• [Work to do] Shift the answer coordinates in the material below by adding 52 to each number, keeping all other numbers unchanged. Then write out every line of the material again with the new coordinates, leaving out the pictures.

• [Given entries]
☆ ☆ ☆ ☆
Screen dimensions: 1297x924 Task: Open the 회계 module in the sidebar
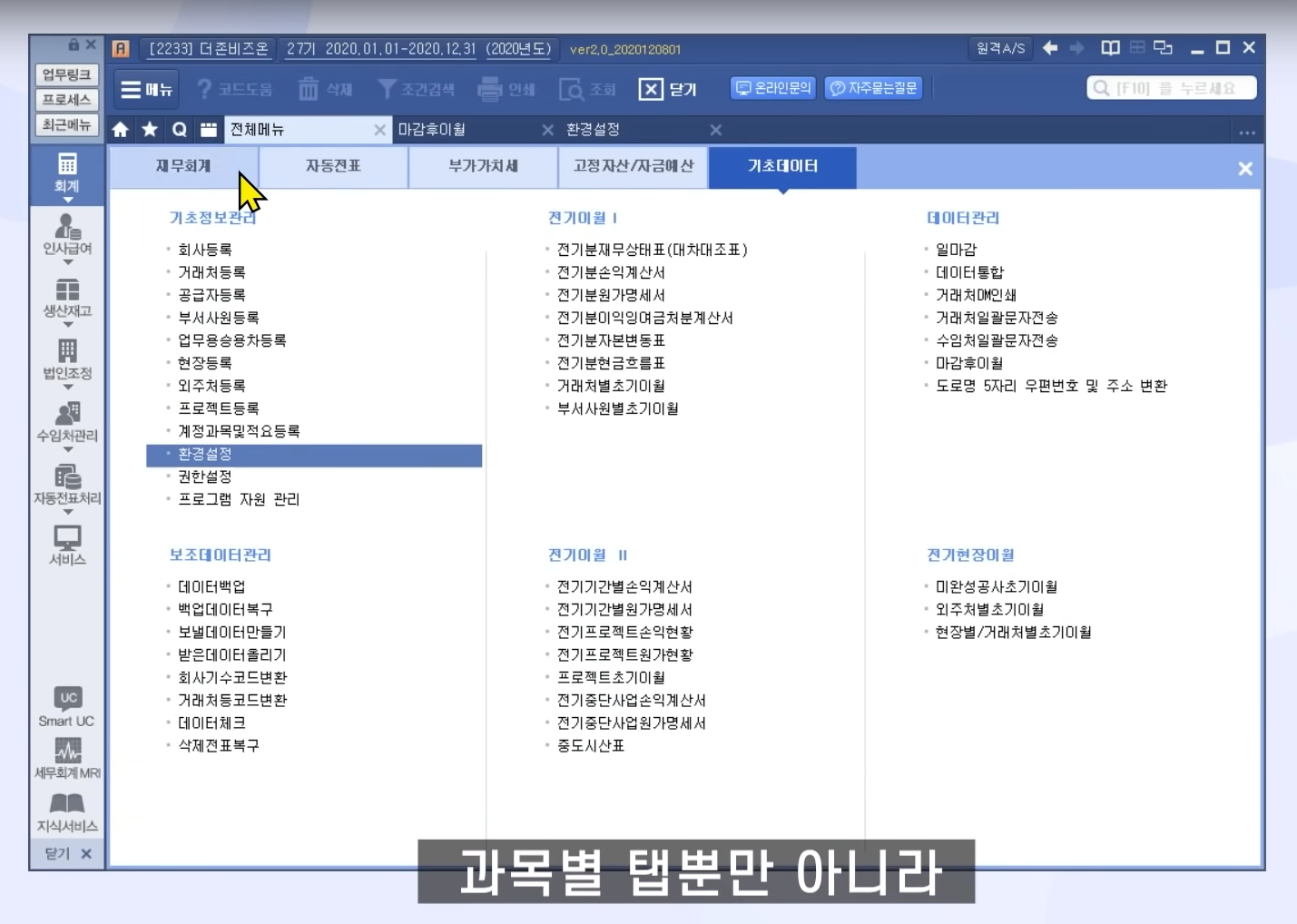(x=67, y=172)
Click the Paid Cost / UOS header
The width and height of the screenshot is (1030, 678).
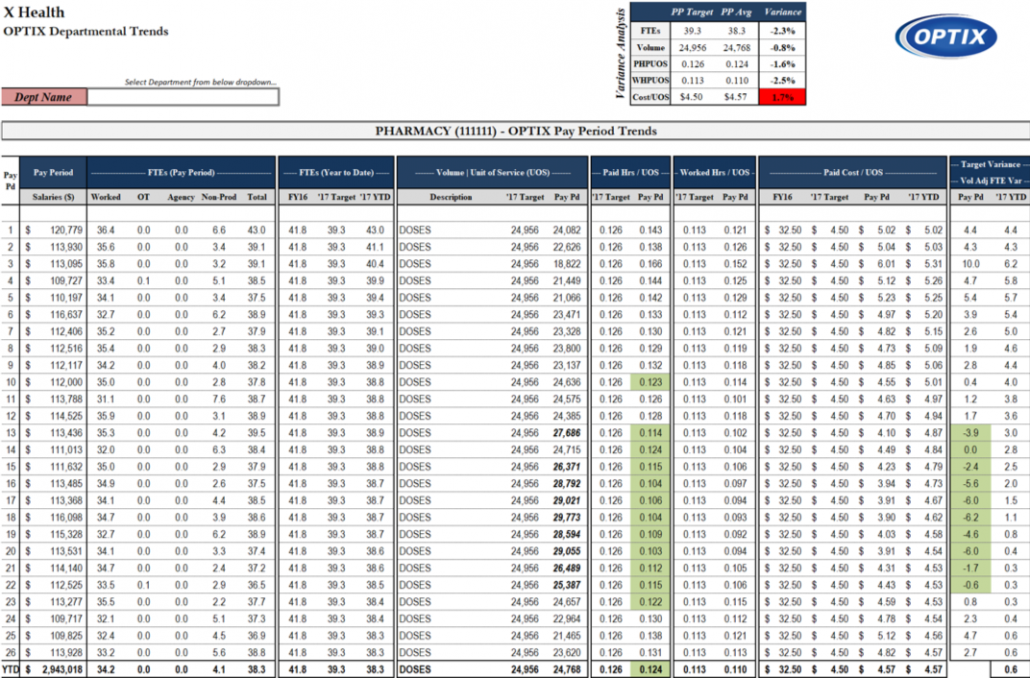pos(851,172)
☆ ☆ ☆ ☆
• [Solved problem]
Screen dimensions: 1297x924 Task: Open the 회계 module in the sidebar
(x=119, y=224)
Click the Paid Cost / UOS header
The width and height of the screenshot is (1030, 678).
pos(903,224)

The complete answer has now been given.